## [What to do]
Quote word for word the stretch of the data below from the line containing "What do you see at coordinates (525, 175)" through the line containing "What do you see at coordinates (506, 148)", including both of those lines.

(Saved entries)

___

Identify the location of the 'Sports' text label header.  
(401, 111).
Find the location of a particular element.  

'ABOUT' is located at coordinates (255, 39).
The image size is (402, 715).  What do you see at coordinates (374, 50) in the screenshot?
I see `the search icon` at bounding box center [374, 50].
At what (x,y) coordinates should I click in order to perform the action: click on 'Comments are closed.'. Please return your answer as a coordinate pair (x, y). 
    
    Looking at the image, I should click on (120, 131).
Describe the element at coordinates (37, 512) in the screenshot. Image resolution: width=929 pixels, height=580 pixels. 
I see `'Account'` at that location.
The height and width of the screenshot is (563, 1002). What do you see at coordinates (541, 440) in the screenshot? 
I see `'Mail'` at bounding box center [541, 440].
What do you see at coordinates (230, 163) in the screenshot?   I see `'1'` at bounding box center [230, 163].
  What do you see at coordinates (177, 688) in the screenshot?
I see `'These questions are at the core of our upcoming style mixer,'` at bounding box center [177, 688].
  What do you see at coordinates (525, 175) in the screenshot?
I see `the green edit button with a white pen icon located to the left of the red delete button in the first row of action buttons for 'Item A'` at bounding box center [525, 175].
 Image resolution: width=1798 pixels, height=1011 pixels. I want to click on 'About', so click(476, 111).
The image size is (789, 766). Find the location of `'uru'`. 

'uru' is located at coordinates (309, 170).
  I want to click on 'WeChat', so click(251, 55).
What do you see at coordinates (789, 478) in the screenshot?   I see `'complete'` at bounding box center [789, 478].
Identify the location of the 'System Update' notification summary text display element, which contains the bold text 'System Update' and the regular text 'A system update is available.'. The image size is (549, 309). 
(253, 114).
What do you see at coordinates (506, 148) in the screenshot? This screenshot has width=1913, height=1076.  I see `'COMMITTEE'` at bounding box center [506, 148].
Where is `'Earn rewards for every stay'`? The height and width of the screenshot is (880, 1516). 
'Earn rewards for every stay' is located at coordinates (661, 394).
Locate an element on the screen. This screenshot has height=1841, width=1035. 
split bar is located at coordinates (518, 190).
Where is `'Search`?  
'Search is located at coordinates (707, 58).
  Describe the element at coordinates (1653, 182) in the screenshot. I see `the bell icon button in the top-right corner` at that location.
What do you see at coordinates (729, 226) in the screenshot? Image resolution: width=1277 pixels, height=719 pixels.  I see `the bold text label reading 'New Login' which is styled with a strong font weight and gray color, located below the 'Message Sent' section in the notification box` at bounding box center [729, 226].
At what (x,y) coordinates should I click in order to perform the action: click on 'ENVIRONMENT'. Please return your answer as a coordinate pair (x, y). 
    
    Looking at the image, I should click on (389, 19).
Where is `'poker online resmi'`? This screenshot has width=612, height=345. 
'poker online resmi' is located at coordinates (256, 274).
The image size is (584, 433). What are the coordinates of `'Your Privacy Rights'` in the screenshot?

___

## [Result]
  What do you see at coordinates (525, 175) in the screenshot?
I see `the green edit button with a white pen icon located to the left of the red delete button in the first row of action buttons for 'Item A'` at bounding box center [525, 175].
 Image resolution: width=1798 pixels, height=1011 pixels. I want to click on 'About', so click(476, 111).
The image size is (789, 766). Find the location of `'uru'`. 

'uru' is located at coordinates (309, 170).
  I want to click on 'WeChat', so click(251, 55).
What do you see at coordinates (789, 478) in the screenshot?   I see `'complete'` at bounding box center [789, 478].
Identify the location of the 'System Update' notification summary text display element, which contains the bold text 'System Update' and the regular text 'A system update is available.'. The image size is (549, 309). 
(253, 114).
What do you see at coordinates (506, 148) in the screenshot? This screenshot has width=1913, height=1076.  I see `'COMMITTEE'` at bounding box center [506, 148].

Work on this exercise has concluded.